-- begin Excerpted records --
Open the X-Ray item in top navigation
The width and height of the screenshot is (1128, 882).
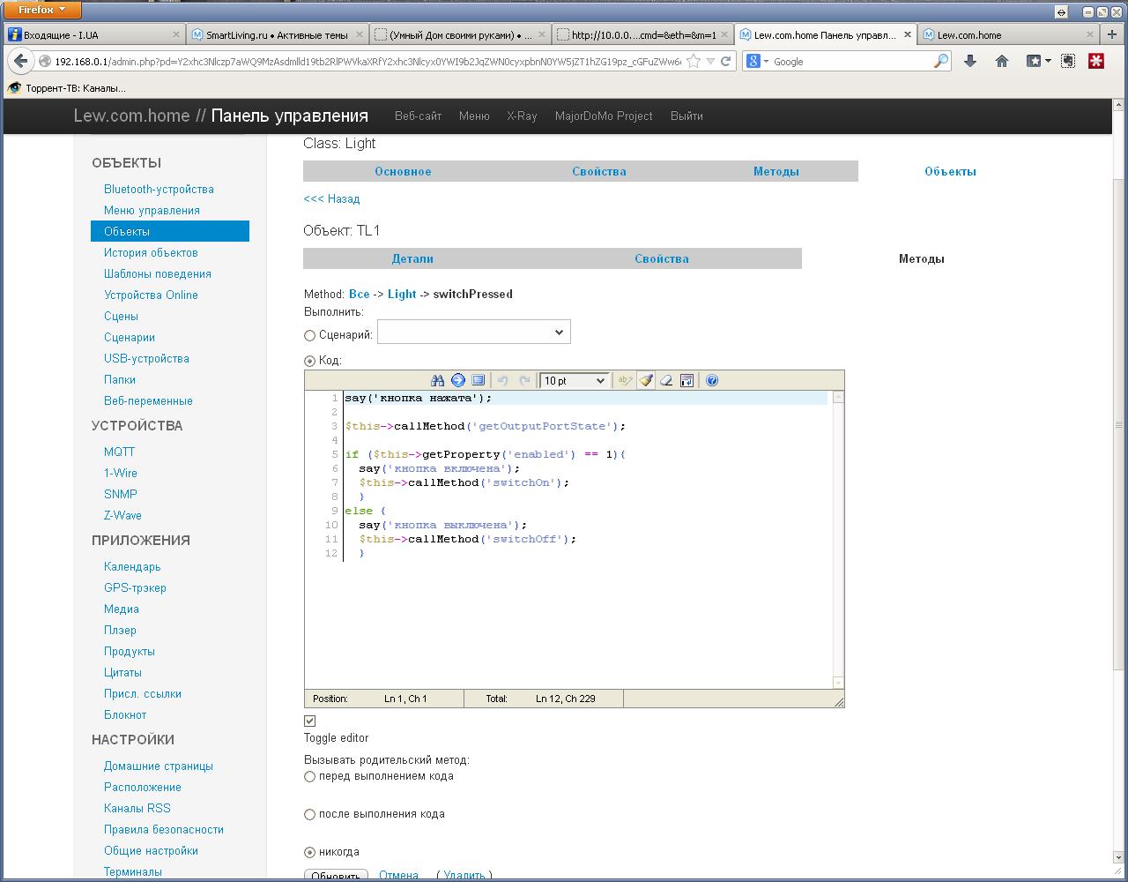[522, 116]
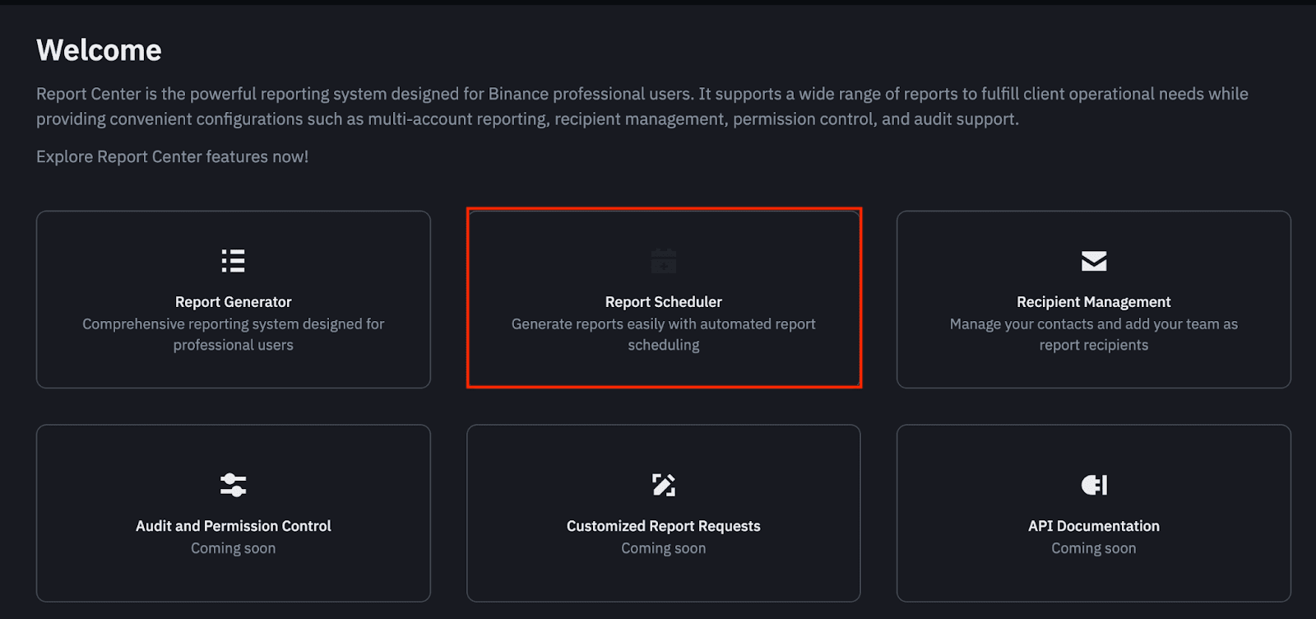Image resolution: width=1316 pixels, height=619 pixels.
Task: Click the Customized Report Requests edit icon
Action: point(664,485)
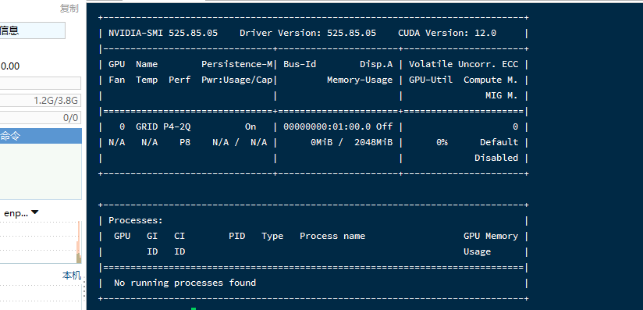Click the empty CPU usage bar
The height and width of the screenshot is (310, 643).
tap(41, 83)
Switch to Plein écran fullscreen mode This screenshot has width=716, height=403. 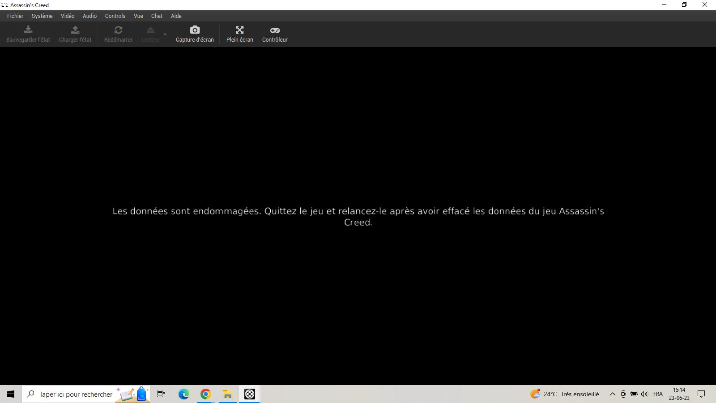(x=240, y=34)
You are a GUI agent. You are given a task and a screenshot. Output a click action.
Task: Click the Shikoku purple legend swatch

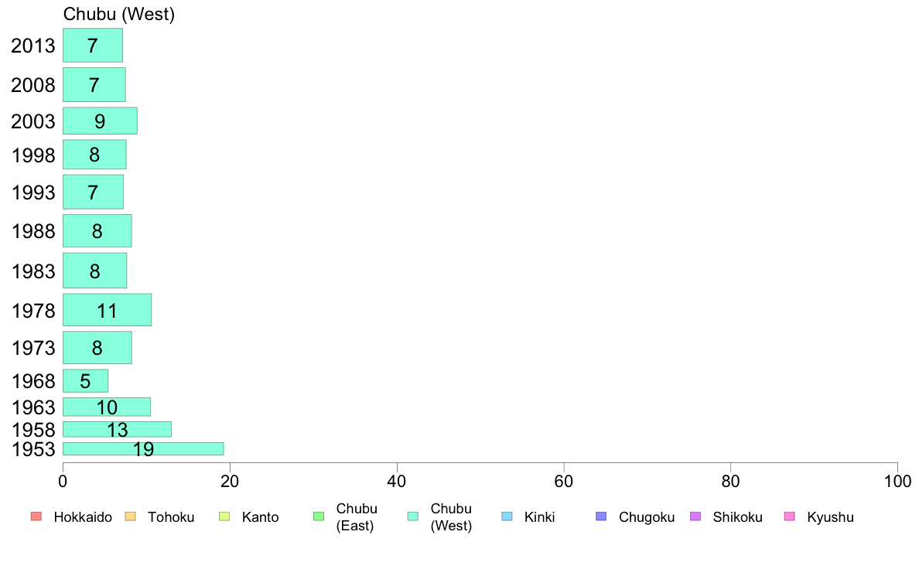click(695, 516)
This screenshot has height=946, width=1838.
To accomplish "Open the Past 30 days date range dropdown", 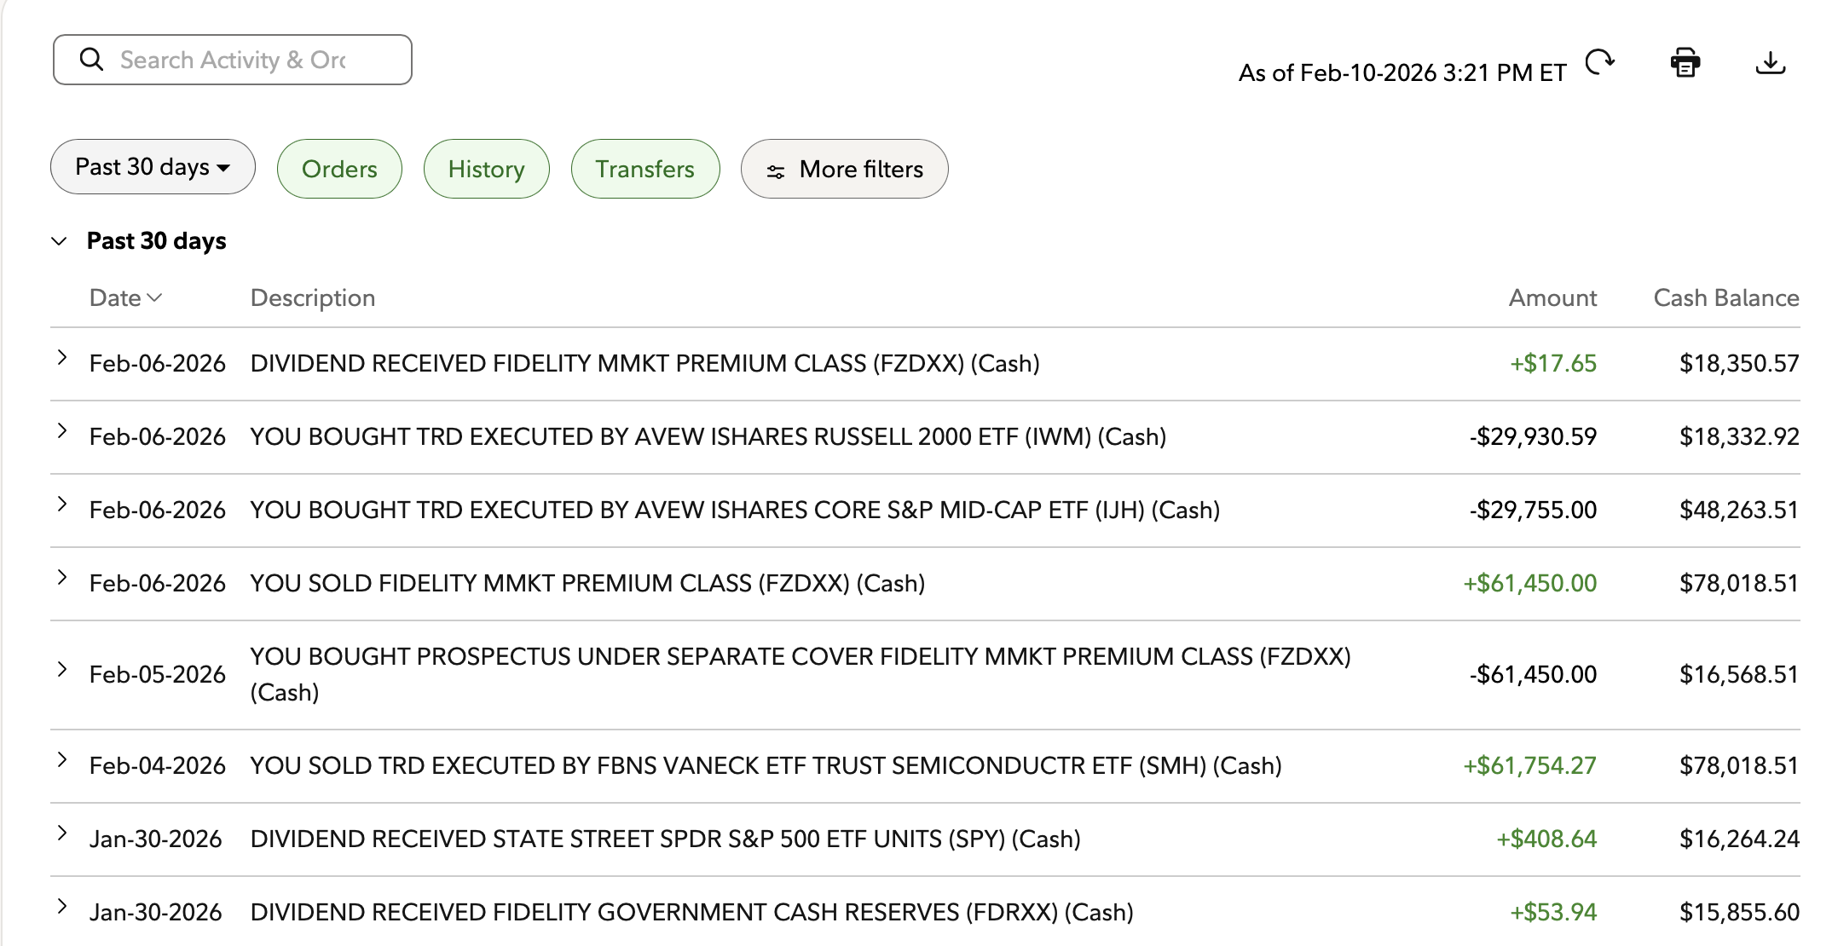I will (x=152, y=167).
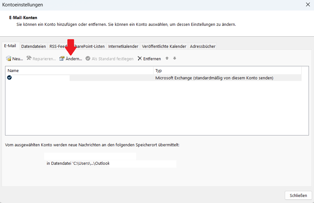Select the Microsoft Exchange account row

pyautogui.click(x=214, y=78)
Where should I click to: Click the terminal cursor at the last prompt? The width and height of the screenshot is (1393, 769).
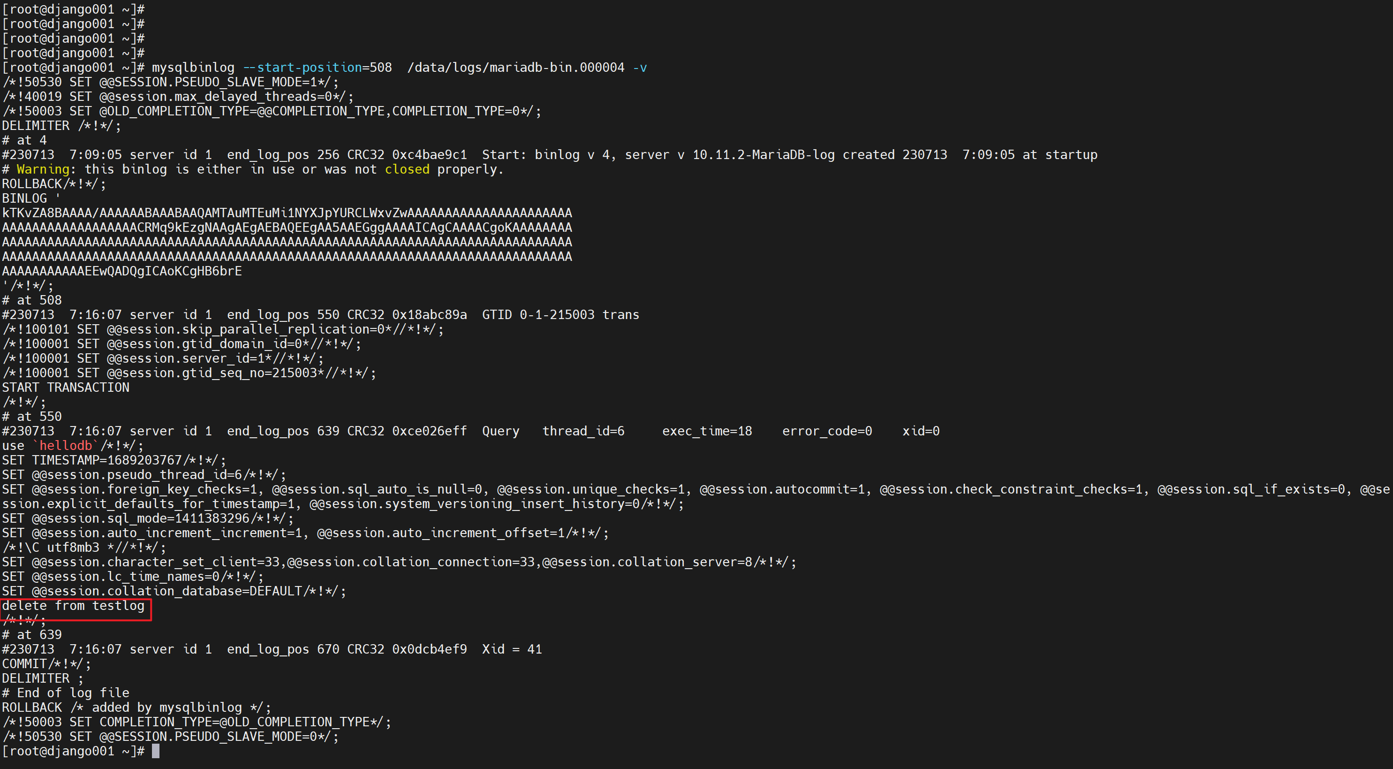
-- end Excerpted records --
#### Exercise directions
Reproduce the stretch of the records from the start through the line containing "tap(41, 83)", word for word. Leave the pictures out of your answer.

#### The result
Open the X-Ray item in top navigation
The width and height of the screenshot is (1128, 882).
[522, 116]
Image resolution: width=1316 pixels, height=619 pixels.
Task: Click the Customized Report Requests edit icon
Action: point(664,485)
Click the empty CPU usage bar
The height and width of the screenshot is (310, 643).
tap(41, 83)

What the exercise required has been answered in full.